Wednesday, January 25, 2012

Break up Bank of America

That is the call from Public Citizen in their petition to Tim Geithner and Ben Bernanke as the chairman and vice chairman of the Financial Stability Oversight Council, respectively.
the group argues that the bank is too big to be either governed or regulated, and represents a real risk to the financial system. They are urging Mr. Geithner and Mr. Bernanke to use their power under Dodd-Frank to dismantle the bank, in a manner somewhat reminiscent of the breakup of AT&T three decades ago.
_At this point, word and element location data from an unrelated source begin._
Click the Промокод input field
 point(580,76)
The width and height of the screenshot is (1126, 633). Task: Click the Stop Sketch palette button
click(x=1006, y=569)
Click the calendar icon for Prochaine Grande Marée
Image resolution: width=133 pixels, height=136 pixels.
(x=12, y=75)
In an accompanying letter, a group of leading business law professors urge regulators to take any actions necessary to ensure systemic stability,” although they do not go as far as urge a breakup of the bank.

While a forcible breakup of Bank of America would be exactly the kind of bold move on financial regulation that we have not seen at all from the Obama administration, the petition does have a point.

The bank is a behemoth, and if it were ever necessary to unwind it, I think we have to assume it would be something of a disaster, the Federal Deposit Insurance Corporation’s fondness for its new orderly liquidation authority notwithstanding. Lehman Brothers, for example, reported assets of $713 billion when it filed for bankruptcy in September 2008. Bank of America, meanwhile, reported $2.3 trillion in assets at the end of 2010. In other words, Bank of America is more than three times larger than the biggest bankruptcy ever.

Think the collapse of MF Global was a problem? Bank of America broker-dealer units hold more than $2.2 trillion in client assets. The bank reports that in the United States alone it has more than 57 million consumer and small-business banking relationships. It holds more than $1 trillion in banking deposits.
They are right that the bank is too large to manage by the current group in charge. And it is unlikely that any one else could do so within the boundaries of the law. And BoA management was always the kid from the wrong side of the tracks on Wall St., without the happy ending. With proper regulation and oversight, the pieces can operate quite nicely on their own.